- _To do_
Recast everything from the line containing "You are a GUI" down to the end of the items as a Markdown table with the columns Row and Line. Skip any blank lines.

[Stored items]
- - - - - - -

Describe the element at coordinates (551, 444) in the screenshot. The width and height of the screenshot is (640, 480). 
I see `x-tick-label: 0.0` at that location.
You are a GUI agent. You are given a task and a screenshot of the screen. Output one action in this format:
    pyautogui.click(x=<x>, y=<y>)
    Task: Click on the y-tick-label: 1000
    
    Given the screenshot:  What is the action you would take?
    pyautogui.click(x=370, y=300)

- - - - - - -

- _Task answer_
| Row | Line |
|---|---|
| 1 | You are a GUI agent. You are given a task and a screenshot of the screen. Output one action in this format: |
| 2 |     pyautogui.click(x=<x>, y=<y>) |
| 3 |     Task: Click on the y-tick-label: 1000 |
| 4 |     Given the screenshot:  What is the action you would take? |
| 5 |     pyautogui.click(x=370, y=300) |